紅茶とクッキーを食べ終え、騎士団長ジークも改めて追放されたわたしがテレワークやオンライン診療を行っているという事実は他言しないと約束してくれた。
「いま、アップル様の診療が出来ない事態になってしまったら、魔物が攻めて来た時の被害は避けられない。約束は守ります、アップル様」
「ありがとうございます、ジークさん」
画面ごしで握手は出来ないため、互いに一礼する。
「そういえば、先程のお話だと、追放の本当の原因は、アデリーン侯爵令嬢の嫉妬だったのですか?」
「ははは、表向きは国家反逆罪らしいんだけどね」
どうやら騎士団長は、有力貴族の者達からの報告で、わたしが国家反逆罪を犯した悪女と言い聞かされていたらしい。今回、ブライツとわたしの関係や、アデリーンの嫉妬という話を初めて聞く事となったのだ。

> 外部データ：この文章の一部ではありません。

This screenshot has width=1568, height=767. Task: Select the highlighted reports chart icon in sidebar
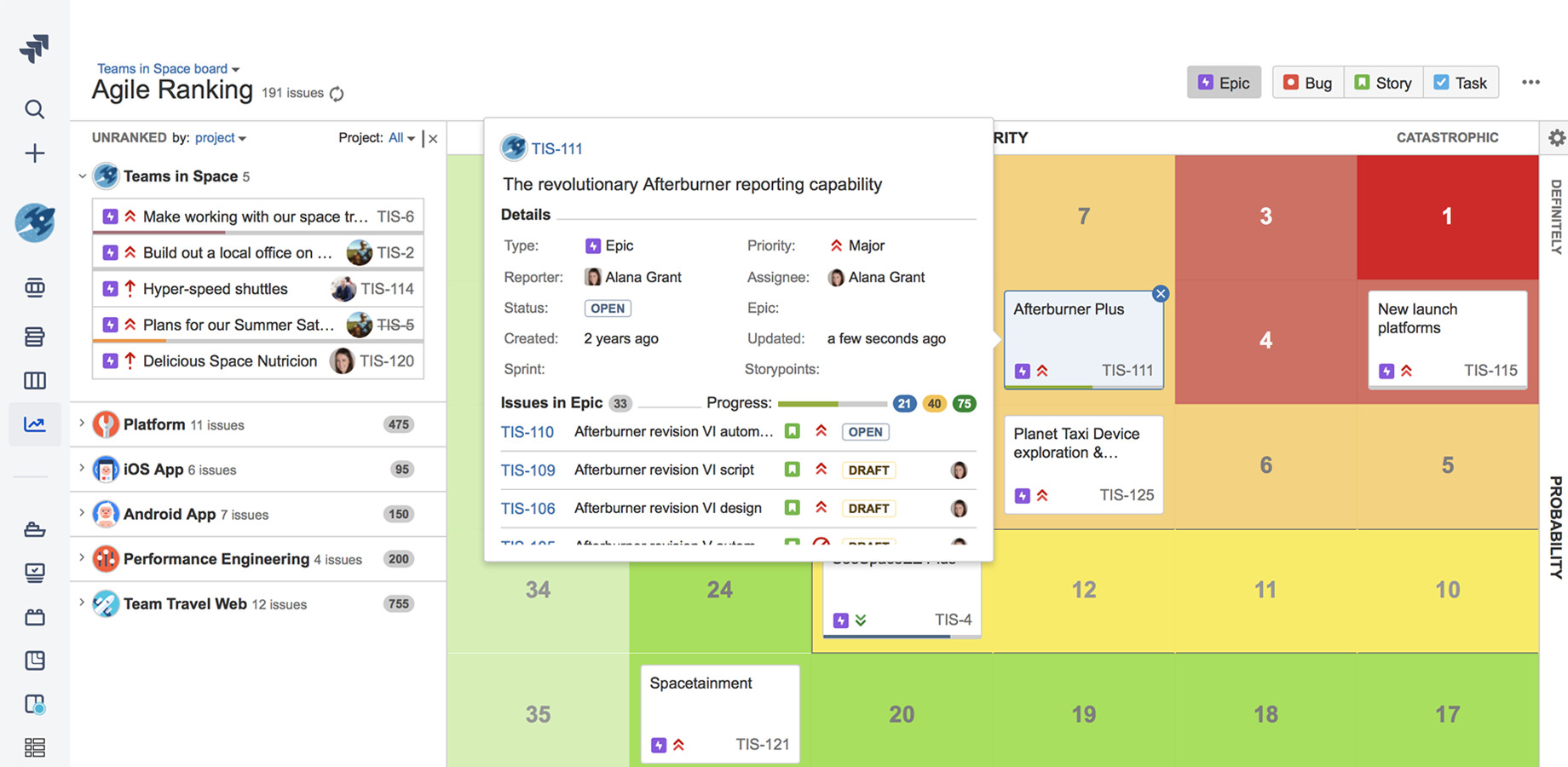pyautogui.click(x=34, y=424)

「民の者から一切悪い噂を聞いていなかったアップル様が罪を犯したと聞き、疑問には思っていたのですよ。今回の話で腑に落ちましたよ」
「こうしてお話出来たことで誤解も解けたみたいでよかったです」
するとジークは顎の下へ手を当て、少し何か考える様子を見せる。そして……。
「ひとつよろしいですか?」
「はい、何でしょうジークさん」
「いえ……
「あれ? ジークさん、アデリーン侯爵令嬢と交友が?」
そう、今ジークは侯爵令嬢の事をアデリーンと呼んだのだ。わたしが尋ねると、アデリーンのロレーヌ家と、ジークのグランフォード家は、アルシュバーン国の有力貴族同士で昔から交友があるらしいのだそう。
「アップル様が追放された原因がもし他にあるのだとしたら……考えすぎかもしれないですが」
「ははは。ジークは真面目だからな。まぁ、アップル。心配するな、何かあった時は俺とジークが居るから安心するといい」
「はいはい、ありがとうブライツ」
こうして、ブライツとジークとの魔法回線での通話は無事に終わる。二人が居なくなった後、紅茶のカップを片付けるクランベリーがわたしへ向かってひとつ報告をしてくれた。
「アップル様。ワタクシの友人に絵を嗜んでいる者がおります。今度、王子と騎士団長の絵を描いて貰えるよう、頼んでみようかと思います。製本出来ましたら、こっそりアップル様へお見せ致しますね」
とっても慈愛に満ちた笑顔で報告したクランベリーは、口から雫を垂らした状態で妄想を膨らませていたのだった。